The problem for google is, that linguistic analysis (i.e. "understanding" natural languages) is always a bit more complicated than artificially letting a machine write nonsense, considering latest scientific research. I'd rather more interpret Adam's lines as a warning that some major modifications will target that area in the near future, maybe due to some recent new patents or breakthroughs in reseach. Between the lines: Don't rest on what your scripts spit out for you, if you did not really care for your visitor whilst coding. Take back, what you don't fully control and what you only added in order to fill your pages with stuff you thought might help your ranking.

whitenight




msg:3195115
 9:28 pm on Dec 20, 2006 (gmt 0)

Oliver if what you say is true
So then I go back to my original comments in this and other current threads.

Is this a scare tactic?
If so, who are they trying to scare?
If they are trying to scare "spammers", why are they announcing this to them?
(Spammers don't really care about what "might" happen. They work with the algo as it is now and naturally adapt faster due to not being confined by "scalablity" constraints)

If they are trying to "inform," rather than scare, then darn it, INFORM!

What's this mismash of half statements, proclamations of impeding doom about future penalties and changes that may or may not happen and how it may or may not affect your site, "informing" anyone if half the people on this thread have no clue what it exactly means?

Back to "religious" interpretations of what the Gods on high have meant by sending lightning and thunder, are we?
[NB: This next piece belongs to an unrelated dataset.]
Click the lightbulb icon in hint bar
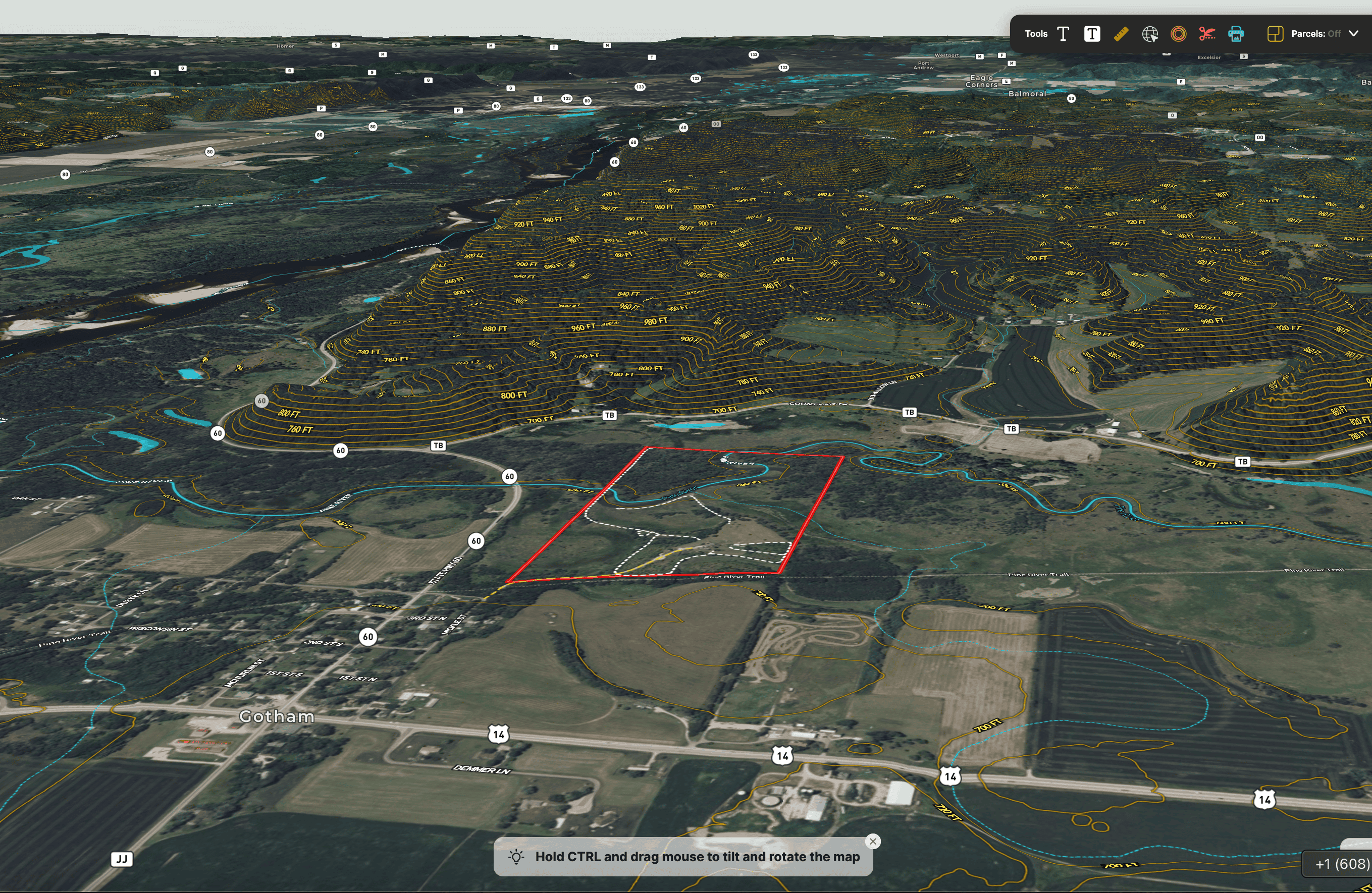Viewport: 1372px width, 893px height. [x=516, y=857]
That's not communication! and it's actually the opposite of communication as it starts mis-information threads like this (this is a "featured discussion" isn't it) where we get 50 different opinions of what the augury means?

"I saw one bird fly to the east"
"Nope, I saw a bird fly north and then head south"

[edited by: tedster at 9:59 pm (utc) on Dec. 20, 2006]

steveb




msg:3195122
 9:37 pm on Dec 20, 2006 (gmt 0)

"I would read this as including things like menus and other navigation features."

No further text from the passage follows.